**Brano di partenza**
★ ★ ★ ★
Non è difficile intuire che quelle del monte Aso e delle tempeste del nihyakutōka siano metafore che Sōseki ha scelto per raccontare la potenza con cui il cambiamento della società giapponese si è abbattuta su suoi abitanti suscitando reazioni agli antipodi, proprio come quelle dei giovani di fronte all’impresa che si accingono a compiere. I due, più dei tipi umani che non dei protagonisti ben tratteggiati, scelgono di reagire agli imprevisti o con risolutezza e accogliendo il cambiamento (come auspicato dal modesto e nerboruto Kei, figlio di un produttore e venditore di tofu, appassionato lettore dei grandi romanzi occidentali alla Dickens e fautore di una società più equa e mobile) o di ripiegando verso sentieri noti per curare la tradizione (come asserisce Roku, rampollo gracile e cagionevole di una famiglia benestante che gli ha permesso di studiare in profondità i testi della storia culturale giapponese). E se i due ragazzi viaggiano su posizioni diametralmente opposte l’una dall’altra, ancora più stridente sembra essere la loro amicizia. A guardare bene invece ogni divergenza viene appianata dall’incombenza della tempesta e dell’eruzione, così come ogni abitante del Giappone non potrà scampare alla forza distruttrice dell’onda proveniente dall’Ovest, uno tsunami culturale di inaspettata violenza ma dall’impatto inevitabile.
Di fronte a questo irreversibile nuovo mondo che si andava pian piano dispiegandosi sotto i suoi occhi, un intellettuale dalla sensibilità spiccata non poteva rimanere in silenzio; persino Sōseki che ha sempre rivendicato la sua estraneità ai fatti politici ha scritto un lungo racconto sul disorientamento e, calandolo nella natura che è marca distintiva del Giappone più tradizionale, ha offerto senza giudizio la sua versione umana dei fatti in un testo che unisce descrizione liriche a dialoghi frizzanti e vivaci. Il 210° giorno possiede un sottofondo di ironia intelligente e divertita, sintomatico omaggio a una forma teatrale molto cara all’autore, quella del rakugo (una forma di declamazione umoristica basata su dialoghi ricchi di giochi di parole) e rappresenta una preziosa testimonianza di un mondo che è stato e che, di lì a poco, non sarebbe stato mai più.
★ ★ ★ ★
**Dati estratti**
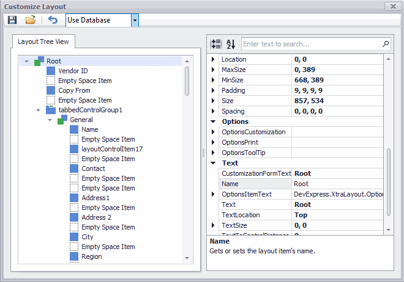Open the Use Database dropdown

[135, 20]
★ ★ ★ ★
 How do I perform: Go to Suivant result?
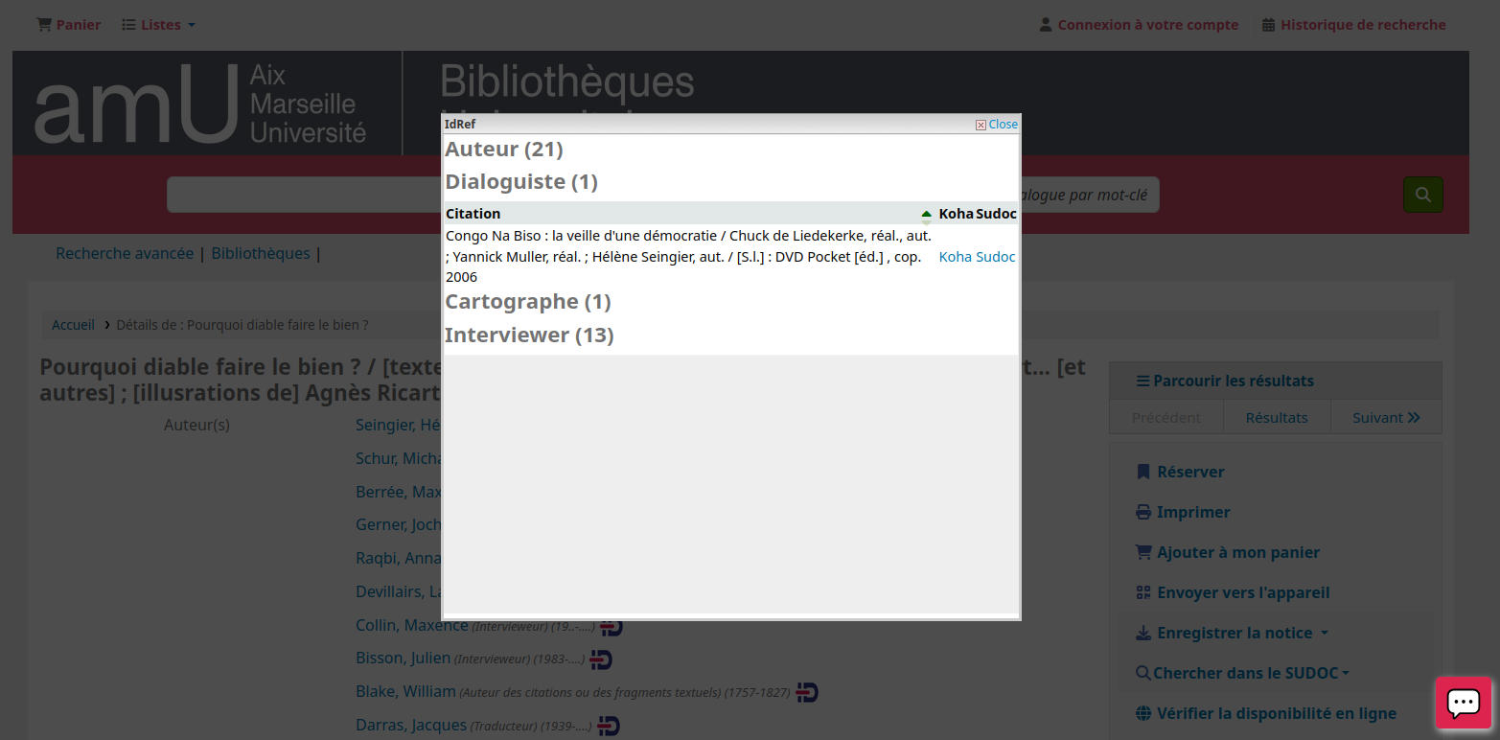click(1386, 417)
★ ★ ★ ★
**Istruzioni**
(a) Rispondi a queste domande sul brano su Sōseki:
(i) Di chi è figlio Kei?
(ii) Che cosa ha permesso a Roku la sua famiglia benestante?
(iii) A quale forma teatrale molto cara all'autore rende omaggio Il 210° giorno?
(b) Trascrivi dal brano su Sōseki il passo che comincia con "Di fronte a questo" e prosegue fino a "stato mai più.".

**Soluzioni**
(a)
(i) Kei è figlio di un produttore e venditore di tofu.
(ii) Gli ha permesso di studiare in profondità i testi della storia culturale giapponese.
(iii) Al rakugo, una forma di declamazione umoristica basata su dialoghi ricchi di giochi di parole.

(b)
Di fronte a questo irreversibile nuovo mondo che si andava pian piano dispiegandosi sotto i suoi occhi, un intellettuale dalla sensibilità spiccata non poteva rimanere in silenzio; persino Sōseki che ha sempre rivendicato la sua estraneità ai fatti politici ha scritto un lungo racconto sul disorientamento e, calandolo nella natura che è marca distintiva del Giappone più tradizionale, ha offerto senza giudizio la sua versione umana dei fatti in un testo che unisce descrizione liriche a dialoghi frizzanti e vivaci. Il 210° giorno possiede un sottofondo di ironia intelligente e divertita, sintomatico omaggio a una forma teatrale molto cara all’autore, quella del rakugo (una forma di declamazione umoristica basata su dialoghi ricchi di giochi di parole) e rappresenta una preziosa testimonianza di un mondo che è stato e che, di lì a poco, non sarebbe stato mai più.